Adaptive immune education by gut microbiota antigens

Abstract

Host-microbiota mutualism has been established during long-term co-evolution. A diverse and rich gut microbiota plays an essential role in the development and maturation of the host immune system. Education of the adaptive immune compartment by gut microbiota antigens is important in establishing immune balance. In particular, a critical time frame immediately after birth provides a 'window of opportunity' for the development of lymphoid structures, differentiation and maturation of T and B cells and, most importantly, establishment of immune tolerance to gut commensals. Depending on the colonization niche, antigen type and metabolic property of different gut microbes, CD4 T-cell responses vary greatly, which results in differentiation into distinct subsets. As a consequence, certain bacteria elicit effector-like immune responses by promoting the production of pro-inflammatory cytokines such as interferon-γ and interleukin-17A, whereas other bacteria favour the generation of regulatory CD4 T cells and provide help with gut homeostasis. The microbiota have profound effects on B cells also. Gut microbial exposure leads to a continuous diversification of B-cell repertoire and the production of T-dependent and -independent antibodies, especially IgA. These combined effects of the gut microbes provide an elegant educational process to the adaptive immune network. Contrariwise, failure of this process results in a reduced homeostasis with the gut microbiota, and an increased susceptibility to various immune disorders, both inside and outside the gut. With more definitive microbial-immune relations waiting to be discovered, modulation of the host gut microbiota has a promising future for disease intervention.

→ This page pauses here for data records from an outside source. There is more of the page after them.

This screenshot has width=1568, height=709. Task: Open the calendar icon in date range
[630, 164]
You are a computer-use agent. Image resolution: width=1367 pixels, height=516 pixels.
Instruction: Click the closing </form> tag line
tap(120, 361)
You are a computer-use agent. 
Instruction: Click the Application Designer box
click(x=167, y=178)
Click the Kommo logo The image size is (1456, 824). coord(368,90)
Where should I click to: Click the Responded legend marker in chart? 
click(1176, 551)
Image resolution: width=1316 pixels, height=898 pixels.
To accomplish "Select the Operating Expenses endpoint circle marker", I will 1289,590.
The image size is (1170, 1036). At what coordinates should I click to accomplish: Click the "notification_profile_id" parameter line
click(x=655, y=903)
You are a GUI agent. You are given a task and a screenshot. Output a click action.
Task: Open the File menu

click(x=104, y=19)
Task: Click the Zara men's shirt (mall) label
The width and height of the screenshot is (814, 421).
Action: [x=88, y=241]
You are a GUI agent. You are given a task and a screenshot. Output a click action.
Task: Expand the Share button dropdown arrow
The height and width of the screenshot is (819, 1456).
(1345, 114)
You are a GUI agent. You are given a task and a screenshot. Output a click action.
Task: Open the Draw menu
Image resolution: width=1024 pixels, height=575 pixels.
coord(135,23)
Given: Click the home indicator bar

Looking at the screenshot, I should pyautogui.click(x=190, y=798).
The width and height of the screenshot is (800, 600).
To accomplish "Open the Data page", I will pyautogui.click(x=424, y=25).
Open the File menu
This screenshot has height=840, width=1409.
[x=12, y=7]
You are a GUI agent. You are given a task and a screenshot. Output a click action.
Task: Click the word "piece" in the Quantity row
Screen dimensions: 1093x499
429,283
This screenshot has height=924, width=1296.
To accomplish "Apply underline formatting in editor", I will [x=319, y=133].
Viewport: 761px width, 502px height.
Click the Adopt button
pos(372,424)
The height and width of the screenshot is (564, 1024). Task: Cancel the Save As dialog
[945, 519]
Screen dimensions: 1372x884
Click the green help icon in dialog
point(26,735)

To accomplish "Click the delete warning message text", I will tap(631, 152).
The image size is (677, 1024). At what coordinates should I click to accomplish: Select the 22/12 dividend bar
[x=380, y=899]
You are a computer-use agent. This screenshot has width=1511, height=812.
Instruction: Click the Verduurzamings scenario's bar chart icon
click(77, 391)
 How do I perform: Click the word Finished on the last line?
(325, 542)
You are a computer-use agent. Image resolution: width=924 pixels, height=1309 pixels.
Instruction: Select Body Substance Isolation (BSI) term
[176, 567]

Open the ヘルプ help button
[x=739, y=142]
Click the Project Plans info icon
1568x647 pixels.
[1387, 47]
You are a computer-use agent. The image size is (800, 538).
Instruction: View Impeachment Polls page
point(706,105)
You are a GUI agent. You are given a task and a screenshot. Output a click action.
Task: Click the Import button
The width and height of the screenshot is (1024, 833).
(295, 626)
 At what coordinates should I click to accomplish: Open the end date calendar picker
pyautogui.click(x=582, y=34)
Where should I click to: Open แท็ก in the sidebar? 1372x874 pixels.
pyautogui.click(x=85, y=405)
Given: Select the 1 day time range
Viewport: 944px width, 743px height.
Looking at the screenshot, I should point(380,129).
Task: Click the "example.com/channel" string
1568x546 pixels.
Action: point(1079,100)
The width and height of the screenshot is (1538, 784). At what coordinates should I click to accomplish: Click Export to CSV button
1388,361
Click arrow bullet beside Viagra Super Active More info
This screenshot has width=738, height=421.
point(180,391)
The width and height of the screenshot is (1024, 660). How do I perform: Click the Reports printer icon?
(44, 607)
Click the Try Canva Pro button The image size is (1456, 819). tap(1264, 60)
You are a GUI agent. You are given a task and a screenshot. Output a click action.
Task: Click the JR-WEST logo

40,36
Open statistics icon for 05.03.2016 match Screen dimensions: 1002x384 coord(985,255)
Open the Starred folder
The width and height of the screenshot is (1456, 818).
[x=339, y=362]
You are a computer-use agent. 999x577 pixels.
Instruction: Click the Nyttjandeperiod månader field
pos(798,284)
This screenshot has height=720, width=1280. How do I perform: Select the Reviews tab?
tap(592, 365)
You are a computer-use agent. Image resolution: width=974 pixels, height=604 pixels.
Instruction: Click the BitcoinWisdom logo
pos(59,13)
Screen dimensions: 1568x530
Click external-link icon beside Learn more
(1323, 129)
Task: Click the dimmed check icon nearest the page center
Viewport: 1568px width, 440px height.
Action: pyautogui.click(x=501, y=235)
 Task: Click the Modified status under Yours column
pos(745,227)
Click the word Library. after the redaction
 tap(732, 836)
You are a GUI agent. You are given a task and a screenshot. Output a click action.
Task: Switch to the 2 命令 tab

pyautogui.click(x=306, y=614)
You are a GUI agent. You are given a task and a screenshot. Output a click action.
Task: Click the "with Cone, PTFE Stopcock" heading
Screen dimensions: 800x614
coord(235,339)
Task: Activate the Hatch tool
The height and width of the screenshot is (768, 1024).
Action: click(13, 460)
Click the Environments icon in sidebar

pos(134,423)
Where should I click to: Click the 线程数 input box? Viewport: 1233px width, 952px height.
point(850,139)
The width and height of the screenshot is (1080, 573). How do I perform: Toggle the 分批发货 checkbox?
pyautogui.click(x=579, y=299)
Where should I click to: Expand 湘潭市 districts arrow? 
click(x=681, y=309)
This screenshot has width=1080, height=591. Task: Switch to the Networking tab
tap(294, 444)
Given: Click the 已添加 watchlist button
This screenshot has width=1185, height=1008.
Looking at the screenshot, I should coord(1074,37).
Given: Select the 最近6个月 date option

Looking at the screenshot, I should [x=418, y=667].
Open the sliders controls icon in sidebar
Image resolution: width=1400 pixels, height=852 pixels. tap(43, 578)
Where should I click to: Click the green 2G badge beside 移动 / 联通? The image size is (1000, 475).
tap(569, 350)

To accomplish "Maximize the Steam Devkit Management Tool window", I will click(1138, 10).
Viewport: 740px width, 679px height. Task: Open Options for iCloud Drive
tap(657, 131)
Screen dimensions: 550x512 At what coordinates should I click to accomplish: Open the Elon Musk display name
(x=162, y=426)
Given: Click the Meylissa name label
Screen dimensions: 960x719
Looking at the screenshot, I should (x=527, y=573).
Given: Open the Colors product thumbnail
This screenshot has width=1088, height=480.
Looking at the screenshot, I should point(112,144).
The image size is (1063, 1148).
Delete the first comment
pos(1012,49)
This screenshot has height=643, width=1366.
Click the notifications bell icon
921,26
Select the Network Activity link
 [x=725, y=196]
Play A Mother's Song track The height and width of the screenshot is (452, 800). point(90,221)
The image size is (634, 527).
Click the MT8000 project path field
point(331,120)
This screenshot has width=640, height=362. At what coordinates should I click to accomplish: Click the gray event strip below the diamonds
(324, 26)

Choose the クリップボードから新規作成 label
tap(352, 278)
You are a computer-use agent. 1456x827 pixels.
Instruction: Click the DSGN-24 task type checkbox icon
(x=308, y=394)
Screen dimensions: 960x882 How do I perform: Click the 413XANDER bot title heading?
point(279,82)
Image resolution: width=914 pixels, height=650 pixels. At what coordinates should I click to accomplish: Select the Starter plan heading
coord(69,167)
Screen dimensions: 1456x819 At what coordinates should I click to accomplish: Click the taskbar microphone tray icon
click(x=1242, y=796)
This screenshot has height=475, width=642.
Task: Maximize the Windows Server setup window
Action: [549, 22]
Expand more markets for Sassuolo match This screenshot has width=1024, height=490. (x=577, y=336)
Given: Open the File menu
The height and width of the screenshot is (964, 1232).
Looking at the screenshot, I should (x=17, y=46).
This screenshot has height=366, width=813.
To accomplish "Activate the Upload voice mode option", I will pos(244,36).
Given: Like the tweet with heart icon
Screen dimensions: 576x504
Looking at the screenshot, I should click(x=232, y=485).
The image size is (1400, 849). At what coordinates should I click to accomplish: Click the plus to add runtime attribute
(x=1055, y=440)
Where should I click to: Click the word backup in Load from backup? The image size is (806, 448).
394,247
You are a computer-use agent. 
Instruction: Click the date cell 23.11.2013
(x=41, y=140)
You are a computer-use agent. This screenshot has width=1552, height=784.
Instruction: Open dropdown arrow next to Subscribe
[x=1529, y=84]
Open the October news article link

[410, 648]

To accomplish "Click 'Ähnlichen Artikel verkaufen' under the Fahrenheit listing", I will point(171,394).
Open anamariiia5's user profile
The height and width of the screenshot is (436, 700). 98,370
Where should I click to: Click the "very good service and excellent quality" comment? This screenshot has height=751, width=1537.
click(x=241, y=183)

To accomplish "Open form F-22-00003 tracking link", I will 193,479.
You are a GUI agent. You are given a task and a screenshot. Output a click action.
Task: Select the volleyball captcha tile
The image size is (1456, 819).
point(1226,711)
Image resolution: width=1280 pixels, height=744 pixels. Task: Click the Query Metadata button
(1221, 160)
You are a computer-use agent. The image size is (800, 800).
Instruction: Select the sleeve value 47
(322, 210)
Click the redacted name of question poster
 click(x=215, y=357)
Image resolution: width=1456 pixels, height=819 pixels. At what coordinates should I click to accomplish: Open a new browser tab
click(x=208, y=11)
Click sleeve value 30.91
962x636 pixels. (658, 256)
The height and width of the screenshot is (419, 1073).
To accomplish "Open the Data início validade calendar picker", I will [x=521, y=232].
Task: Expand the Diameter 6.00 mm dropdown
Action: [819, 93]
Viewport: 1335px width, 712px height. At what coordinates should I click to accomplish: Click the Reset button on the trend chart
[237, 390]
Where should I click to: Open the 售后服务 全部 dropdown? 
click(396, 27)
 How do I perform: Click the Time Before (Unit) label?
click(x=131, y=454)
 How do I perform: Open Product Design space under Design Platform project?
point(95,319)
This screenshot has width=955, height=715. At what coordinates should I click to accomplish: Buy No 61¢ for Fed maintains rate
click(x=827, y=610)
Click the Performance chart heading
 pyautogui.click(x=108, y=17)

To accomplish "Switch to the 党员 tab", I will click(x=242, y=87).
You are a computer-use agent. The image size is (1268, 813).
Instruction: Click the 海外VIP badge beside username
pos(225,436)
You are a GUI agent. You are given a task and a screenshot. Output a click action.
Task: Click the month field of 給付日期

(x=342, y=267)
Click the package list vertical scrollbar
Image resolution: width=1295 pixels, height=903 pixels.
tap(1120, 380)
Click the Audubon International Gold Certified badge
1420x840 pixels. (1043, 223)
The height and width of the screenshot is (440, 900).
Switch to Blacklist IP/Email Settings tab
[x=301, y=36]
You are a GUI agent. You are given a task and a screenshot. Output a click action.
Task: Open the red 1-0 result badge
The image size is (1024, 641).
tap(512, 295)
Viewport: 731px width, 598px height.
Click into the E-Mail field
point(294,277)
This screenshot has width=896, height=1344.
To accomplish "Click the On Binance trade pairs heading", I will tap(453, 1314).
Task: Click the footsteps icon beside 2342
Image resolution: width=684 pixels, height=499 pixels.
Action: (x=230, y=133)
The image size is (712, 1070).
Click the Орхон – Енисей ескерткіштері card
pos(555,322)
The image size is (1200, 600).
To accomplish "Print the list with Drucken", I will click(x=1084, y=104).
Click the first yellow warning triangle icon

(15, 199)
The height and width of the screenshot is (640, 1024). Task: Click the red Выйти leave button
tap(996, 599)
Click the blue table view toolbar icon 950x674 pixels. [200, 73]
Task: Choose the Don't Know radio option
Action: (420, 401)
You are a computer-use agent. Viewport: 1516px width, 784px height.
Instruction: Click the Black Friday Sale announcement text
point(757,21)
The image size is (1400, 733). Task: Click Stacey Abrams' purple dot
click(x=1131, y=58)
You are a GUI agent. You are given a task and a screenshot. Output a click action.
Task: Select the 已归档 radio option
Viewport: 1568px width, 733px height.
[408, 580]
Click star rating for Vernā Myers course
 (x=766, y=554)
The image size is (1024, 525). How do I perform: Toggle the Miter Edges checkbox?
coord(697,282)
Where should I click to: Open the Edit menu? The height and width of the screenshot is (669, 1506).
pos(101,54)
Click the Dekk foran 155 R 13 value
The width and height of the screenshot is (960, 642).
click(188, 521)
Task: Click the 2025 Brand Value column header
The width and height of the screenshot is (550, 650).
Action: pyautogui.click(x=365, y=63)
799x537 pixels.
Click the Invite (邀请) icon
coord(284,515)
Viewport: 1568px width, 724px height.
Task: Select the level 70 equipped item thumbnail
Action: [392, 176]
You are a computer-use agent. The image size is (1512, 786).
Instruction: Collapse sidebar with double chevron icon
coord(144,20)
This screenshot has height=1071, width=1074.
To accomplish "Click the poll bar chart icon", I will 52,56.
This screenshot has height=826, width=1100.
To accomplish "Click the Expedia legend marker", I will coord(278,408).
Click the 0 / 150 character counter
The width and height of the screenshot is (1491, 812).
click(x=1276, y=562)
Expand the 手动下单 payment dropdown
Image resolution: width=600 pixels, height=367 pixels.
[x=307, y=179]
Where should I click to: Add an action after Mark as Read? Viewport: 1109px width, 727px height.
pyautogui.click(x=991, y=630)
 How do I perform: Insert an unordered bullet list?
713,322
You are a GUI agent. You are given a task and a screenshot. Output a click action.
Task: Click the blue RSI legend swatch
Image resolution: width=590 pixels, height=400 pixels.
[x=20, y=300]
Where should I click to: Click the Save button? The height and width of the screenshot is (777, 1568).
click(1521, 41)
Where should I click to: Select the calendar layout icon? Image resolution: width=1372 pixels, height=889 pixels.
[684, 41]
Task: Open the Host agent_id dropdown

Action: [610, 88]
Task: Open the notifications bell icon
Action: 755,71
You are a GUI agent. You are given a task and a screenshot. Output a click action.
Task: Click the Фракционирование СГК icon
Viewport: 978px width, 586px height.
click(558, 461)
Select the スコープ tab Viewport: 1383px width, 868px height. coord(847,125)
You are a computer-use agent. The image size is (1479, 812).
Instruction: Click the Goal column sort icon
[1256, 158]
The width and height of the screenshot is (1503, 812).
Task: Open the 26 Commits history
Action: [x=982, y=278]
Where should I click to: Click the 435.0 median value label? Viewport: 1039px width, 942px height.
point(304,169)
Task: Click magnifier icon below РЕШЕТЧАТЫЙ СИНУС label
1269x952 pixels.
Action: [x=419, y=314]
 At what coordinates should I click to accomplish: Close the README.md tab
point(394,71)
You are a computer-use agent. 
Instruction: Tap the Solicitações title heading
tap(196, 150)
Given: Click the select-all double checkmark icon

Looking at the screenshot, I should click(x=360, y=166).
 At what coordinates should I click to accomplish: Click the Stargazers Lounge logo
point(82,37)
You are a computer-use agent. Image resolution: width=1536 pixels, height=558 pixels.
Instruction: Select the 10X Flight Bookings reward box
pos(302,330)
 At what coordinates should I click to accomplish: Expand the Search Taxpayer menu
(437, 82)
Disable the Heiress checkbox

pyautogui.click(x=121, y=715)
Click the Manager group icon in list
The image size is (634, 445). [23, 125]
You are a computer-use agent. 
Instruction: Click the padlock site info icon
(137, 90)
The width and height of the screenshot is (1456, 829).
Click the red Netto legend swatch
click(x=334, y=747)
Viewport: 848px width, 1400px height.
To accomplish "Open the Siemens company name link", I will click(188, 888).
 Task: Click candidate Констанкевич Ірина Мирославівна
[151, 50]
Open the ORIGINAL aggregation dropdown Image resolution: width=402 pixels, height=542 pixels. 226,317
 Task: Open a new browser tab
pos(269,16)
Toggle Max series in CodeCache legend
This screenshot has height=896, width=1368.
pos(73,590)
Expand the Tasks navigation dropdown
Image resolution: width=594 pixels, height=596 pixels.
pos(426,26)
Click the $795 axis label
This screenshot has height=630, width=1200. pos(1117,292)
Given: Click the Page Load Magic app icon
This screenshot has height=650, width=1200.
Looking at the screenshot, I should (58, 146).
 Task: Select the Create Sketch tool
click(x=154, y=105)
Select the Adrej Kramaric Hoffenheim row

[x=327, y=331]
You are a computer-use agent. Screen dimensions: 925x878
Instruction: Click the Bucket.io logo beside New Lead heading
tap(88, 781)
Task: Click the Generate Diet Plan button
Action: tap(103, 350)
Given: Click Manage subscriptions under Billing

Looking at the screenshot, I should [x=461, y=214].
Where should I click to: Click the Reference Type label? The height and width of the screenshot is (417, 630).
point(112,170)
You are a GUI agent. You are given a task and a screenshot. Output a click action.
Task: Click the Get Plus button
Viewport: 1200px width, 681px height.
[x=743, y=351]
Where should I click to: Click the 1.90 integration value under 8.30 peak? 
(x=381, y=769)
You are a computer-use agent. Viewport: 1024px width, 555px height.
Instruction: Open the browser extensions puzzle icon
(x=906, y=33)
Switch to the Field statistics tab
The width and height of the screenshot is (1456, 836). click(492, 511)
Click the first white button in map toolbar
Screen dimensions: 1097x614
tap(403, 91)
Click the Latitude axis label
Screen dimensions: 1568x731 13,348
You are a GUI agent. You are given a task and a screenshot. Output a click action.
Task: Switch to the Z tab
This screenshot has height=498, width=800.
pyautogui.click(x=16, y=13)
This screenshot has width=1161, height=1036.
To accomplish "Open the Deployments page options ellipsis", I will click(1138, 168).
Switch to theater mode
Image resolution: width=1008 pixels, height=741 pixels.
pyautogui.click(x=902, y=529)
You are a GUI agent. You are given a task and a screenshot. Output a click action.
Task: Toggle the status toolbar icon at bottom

Keywords: B cell; Microbiota; T cell; autoimmunity; immune homeostasis.

Figure 1

Microbiota induction of intestinal regulatory T (Treg)/ effector T (Teff) cell differentiation. Commensal bacteria such as Clostridium cluster IV, XIVa and XVIII, Bacteroides fragilis and altered Schaedler flora (ASF) promote the differentiation and expansion of Treg cells in the gut through various mechanisms, whereas microbially derived ATP and epithelium‐adhering bacteria such as segmented filamentous bacteria (SFB) stimulate the induction of intestinal Th17 cells. Antigen‐specific Th1 cell differentiation can be promoted by intracellular pathogens such as Listeria monocytogenes and Toxoplasma gondii. Microbiota antigens are sampled via (1) transepithelial dendrites of dendritic cells (DC), (2) transcytosis through microfold cells (M cell), or (3) goblet cell‐associated antigen passages (GAP) and then induce T‐cell differentiation in the mesenteric lymph nodes or de novo in the lamina propria. Teff cells and Treg cells are both plastic and can convert into each other and into other T‐cell subsets under certain conditions.